It can be tough to engage a student when a course's curriculum is seen as dry or hard to understand. Increasingly, educators have found that using pop culture references in the classroom can be an effective way to connect with students, and promote learning with an already-familiar topic. Integrating media clips and pop culture topics into a lesson plan can be an effective way to engage students, and encourage deeper analysis and discussions in the classroom.

Is there a place for popular culture studies?

From Taylor Swift, to Mean Girls, to Harry Styles, cultural zeitgeists have frequently found themselves to be the stars of college electives. But while some students may think they're signing up for a "bird course" or an outlet for their fandom, they may not realize that these courses still require the same degree of academic effort one would exert for, say, Introduction to Psychology.

But, not everyone is headed to Stanford University to study Taylor Swift. And oftentimes, the courses in question are for upper year students that have taken all the relevant prerequisites. Why gatekeep such a learning environment? Colleges have pop culture classes and other interesting electives, and high schools would be prudent to take note to provide their students with similar learning opportunities.

Upgrading cultural studies

The Speak Up Research Project conducted a study on key educational issues in the digital age, and found that 50% of middle school and high school students admitted that they were not engaged in what they were learning at school. The onus is on educators to find a way to resonate with the rest of the classroom.

Providing media clips and other popular culture phenomena can provide "real-life" examples for students, who often wonder how a course's curriculum will serve them after graduation.

With technology at their fingertips, drawing from popular culture reference in the classroom has allowed educators to reflect on current societal trends, furthering students' understanding of contemporary society.

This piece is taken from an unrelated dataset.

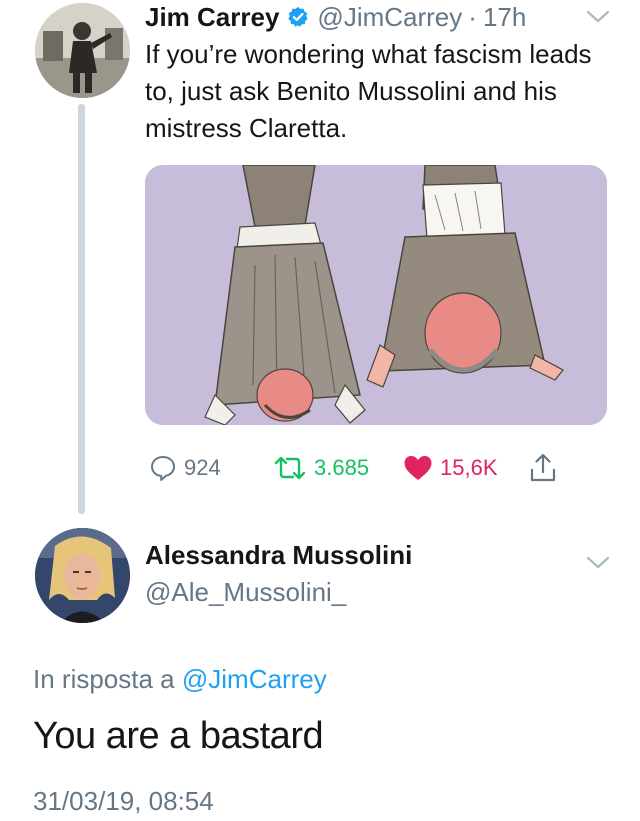 This screenshot has height=821, width=640. What do you see at coordinates (82, 309) in the screenshot?
I see `thread-connector-line` at bounding box center [82, 309].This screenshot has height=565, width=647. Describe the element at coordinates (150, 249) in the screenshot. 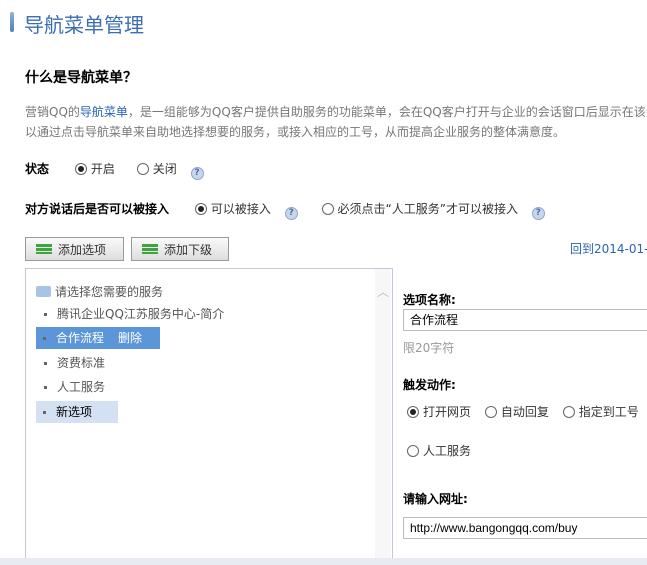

Students are able to develop critical thinking skills and explore diverse perspectives with modern-day examples, all while following the curriculum at hand.

From film to popular music

Prior generations are all too familiar with a giant television being rolled into the classroom, as the teacher hits "Play" on the VCR to show the Leonardo DiCaprio version of "Romeo & Juliet." The television as a classroom babysitter is no longer the way forward. Media references in the classroom must continue to stay fresh and innovative, and must promote discussion to enhance students' learning.

A course about Taylor Swift may not entirely be a course about Taylor Swift. Instead, it can serve as a vehicle to pose questions to students about the world around them, forcing them to analyze what they're seeing, provide media literacy skills, and understand the greater narrative at large. How is the media shaping this narrative, and how are people responding to these messages?

For a generation glued to TikTok, there are greater lessons at play here. What might seem like a fun high school elective can often provide a deeper understanding and appreciation for the subject at hand. The lessons learned could inspire future college enrollments in the subject, or even a career.

These classes foster creativity and encourage students to express themselves through media that resonate with their generation. Taking a pop culture-focused approach on incorporating media clips into lesson plans takes into consideration what students are finding important in their day-to-day lives as they scroll through social media and consume digital media, and what they want to discuss. The results are sure to extend beyond the latest in celebrity gossip.